▼▼▼

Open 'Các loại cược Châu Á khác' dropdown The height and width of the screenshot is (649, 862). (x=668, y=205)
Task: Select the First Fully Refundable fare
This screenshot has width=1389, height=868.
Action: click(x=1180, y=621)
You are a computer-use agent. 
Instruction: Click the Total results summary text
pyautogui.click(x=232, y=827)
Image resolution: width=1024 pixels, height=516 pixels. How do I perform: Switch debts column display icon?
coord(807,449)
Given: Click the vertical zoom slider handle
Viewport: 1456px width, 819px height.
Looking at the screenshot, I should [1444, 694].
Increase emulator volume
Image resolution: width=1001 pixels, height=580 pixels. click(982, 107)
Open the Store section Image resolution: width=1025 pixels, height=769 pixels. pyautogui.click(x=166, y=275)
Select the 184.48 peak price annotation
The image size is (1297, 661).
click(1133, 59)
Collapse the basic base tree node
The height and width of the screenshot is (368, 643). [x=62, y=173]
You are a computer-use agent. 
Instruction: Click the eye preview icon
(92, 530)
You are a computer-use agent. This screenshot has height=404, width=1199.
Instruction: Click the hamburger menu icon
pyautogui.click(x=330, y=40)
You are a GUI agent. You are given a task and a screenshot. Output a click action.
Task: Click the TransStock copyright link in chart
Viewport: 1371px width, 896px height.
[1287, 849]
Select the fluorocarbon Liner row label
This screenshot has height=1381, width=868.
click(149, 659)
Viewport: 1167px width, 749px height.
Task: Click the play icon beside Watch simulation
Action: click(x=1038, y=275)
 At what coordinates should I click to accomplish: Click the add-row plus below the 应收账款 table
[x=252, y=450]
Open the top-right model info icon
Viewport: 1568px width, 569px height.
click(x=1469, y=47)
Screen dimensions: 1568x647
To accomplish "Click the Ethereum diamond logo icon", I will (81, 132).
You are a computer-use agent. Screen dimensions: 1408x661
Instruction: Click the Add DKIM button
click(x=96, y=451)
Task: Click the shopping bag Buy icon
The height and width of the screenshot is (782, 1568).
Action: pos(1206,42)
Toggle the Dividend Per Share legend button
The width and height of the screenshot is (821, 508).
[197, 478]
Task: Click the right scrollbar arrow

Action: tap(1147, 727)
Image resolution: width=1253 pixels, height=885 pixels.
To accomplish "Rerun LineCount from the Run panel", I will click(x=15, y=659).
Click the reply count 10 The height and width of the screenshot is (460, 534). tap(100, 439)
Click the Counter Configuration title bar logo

▲▲▲

## Instructions to follow
Reproduce all of the rows above, switching each occurrence of "Instruction" to "Command" and leaving everything else unchanged.

## The completed task
Open 'Các loại cược Châu Á khác' dropdown The height and width of the screenshot is (649, 862). (x=668, y=205)
Task: Select the First Fully Refundable fare
This screenshot has width=1389, height=868.
Action: click(x=1180, y=621)
You are a computer-use agent. 
Command: Click the Total results summary text
pyautogui.click(x=232, y=827)
Image resolution: width=1024 pixels, height=516 pixels. How do I perform: Switch debts column display icon?
coord(807,449)
Given: Click the vertical zoom slider handle
Viewport: 1456px width, 819px height.
Looking at the screenshot, I should [1444, 694].
Increase emulator volume
Image resolution: width=1001 pixels, height=580 pixels. click(982, 107)
Open the Store section Image resolution: width=1025 pixels, height=769 pixels. pyautogui.click(x=166, y=275)
Select the 184.48 peak price annotation
The image size is (1297, 661).
click(1133, 59)
Collapse the basic base tree node
The height and width of the screenshot is (368, 643). [x=62, y=173]
You are a computer-use agent. 
Command: Click the eye preview icon
(92, 530)
You are a computer-use agent. This screenshot has height=404, width=1199.
Command: Click the hamburger menu icon
pyautogui.click(x=330, y=40)
You are a GUI agent. You are given a task and a screenshot. Output a click action.
Task: Click the TransStock copyright link in chart
Viewport: 1371px width, 896px height.
[1287, 849]
Select the fluorocarbon Liner row label
This screenshot has height=1381, width=868.
click(149, 659)
Viewport: 1167px width, 749px height.
Task: Click the play icon beside Watch simulation
Action: click(x=1038, y=275)
 At what coordinates should I click to accomplish: Click the add-row plus below the 应收账款 table
[x=252, y=450]
Open the top-right model info icon
Viewport: 1568px width, 569px height.
click(x=1469, y=47)
Screen dimensions: 1568x647
To accomplish "Click the Ethereum diamond logo icon", I will (81, 132).
You are a computer-use agent. Screen dimensions: 1408x661
Command: Click the Add DKIM button
click(x=96, y=451)
Task: Click the shopping bag Buy icon
The height and width of the screenshot is (782, 1568).
Action: pos(1206,42)
Toggle the Dividend Per Share legend button
The width and height of the screenshot is (821, 508).
[197, 478]
Task: Click the right scrollbar arrow

Action: tap(1147, 727)
Image resolution: width=1253 pixels, height=885 pixels.
To accomplish "Rerun LineCount from the Run panel", I will click(x=15, y=659).
Click the reply count 10 The height and width of the screenshot is (460, 534). tap(100, 439)
Click the Counter Configuration title bar logo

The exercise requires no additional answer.